The Evans family shared their grief with their church at its Wednesday night service.

Jonathan Evans asked, “Dad, how do you keep going?”

“Because I believe what I preach,” he responded. “Where would I be in a situation like this without an anchor? I believe Wynter is in a better place. I believe in the sovereignty and goodness of God. And because I believe, I keep going.”

“The Bible is full of questions, people asking why,” he explained in Divine Disruption. “Why do the righteous suffer? That’s the theme of the entire book of Job. How do I make sense of this? How could this happen? Why?

“I cannot answer that. Deuteronomy 29:29 says God has secret things, that He does not have to answer our every question. That is His prerogative. But I would tell Wynter’s children this: Your mother loved the Lord. And the Lord loved your mother. So, in some way beyond our understanding, He determined it was her time. I don’t like it, and you don’t like it. We pray, Let this cup pass from me. But we have to believe that God knows what He is doing when He’s not doing what we want Him to do.”

Dr. Evans also believes that it is OK to be angry.

“We can be angry but still respectful,” he wrote. “It’s okay to feel the pain of God disappointing us. God already knows how we feel. Hiding it doesn’t help. We can take our anger to Him.”

But an even greater test awaited. In March 2019, he had to tell his children that his wife, Lois, had been diagnosed with terminal cancer.
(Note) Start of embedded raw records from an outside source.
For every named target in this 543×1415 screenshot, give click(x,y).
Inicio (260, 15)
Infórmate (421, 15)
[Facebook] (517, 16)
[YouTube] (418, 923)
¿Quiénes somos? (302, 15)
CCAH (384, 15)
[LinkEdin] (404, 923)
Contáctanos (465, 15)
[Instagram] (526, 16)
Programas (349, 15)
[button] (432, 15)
“We are still believing God for healing,” he said. “But medically, there’s nothing they can do.”

Everyone in the room was crying—except Lois. She asked everyone to gather around her.
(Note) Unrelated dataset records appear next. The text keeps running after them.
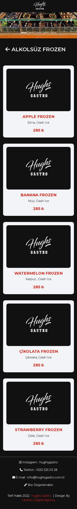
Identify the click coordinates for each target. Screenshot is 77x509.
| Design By (60, 496)
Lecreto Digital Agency (38, 500)
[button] (5, 19)
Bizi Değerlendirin (38, 485)
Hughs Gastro (40, 496)
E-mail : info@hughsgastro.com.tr (38, 477)
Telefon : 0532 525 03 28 (38, 470)
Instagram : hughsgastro (38, 462)
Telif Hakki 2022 (18, 496)
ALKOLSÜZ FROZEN (38, 50)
“You do know what this is, don’t you?” she asked. “It’s called spiritual warfare. So much death and sickness has attacked our family lately.”
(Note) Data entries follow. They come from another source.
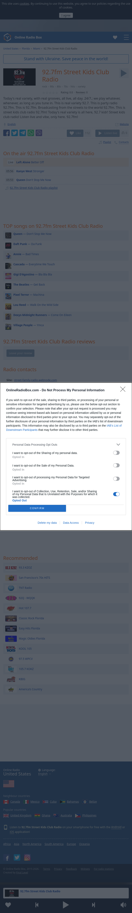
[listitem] (66, 444)
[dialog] (66, 456)
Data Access (71, 522)
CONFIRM (37, 508)
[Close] (124, 390)
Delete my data (47, 522)
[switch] (116, 453)
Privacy (89, 522)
She urged her family to continue to serve God during her illness. “If you’re called to preach, you will preach,” she said. “If you’re called to write, you will write. If you’re called to sing, you will sing. Now, I have every expectation that you will love and care and pray for me and be there when I need you. But God has an expectation too.”

Jonathan asked her, “Mom, how can you be talking about ministry at a time like this?”

“Because that’s why you’re here, son,” she said. “It’s the reason you exist.”

She died in late December 2019. Her husband of forty-nine years, now a widower, preached the next day.

“Anyone who has answered God’s call knows that ministry does not stop when life gets hard,” he wrote. “People still need hope and help, and honestly, that calling kept me moving forward. In fact, it helped me stay afloat. I firmly believe that serving others is a key to enduring in difficult times. When we minister to the hurting and lost, God ministers to us. By blessing, we are blessed.”

A week after her mother’s memorial service, Priscilla underwent successful lung surgery. And then came other trials, including the pandemic.

Looking back on this difficult time, Dr. Evans acknowledged that God can be hard to understand. But he also wrote, “My passion is to see God in the things that I am able to understand. That’s where my comfort comes from in the midst of loss.”

That sort of wisdom makes Divine Disruption a blessing to any Christian dealing with grief.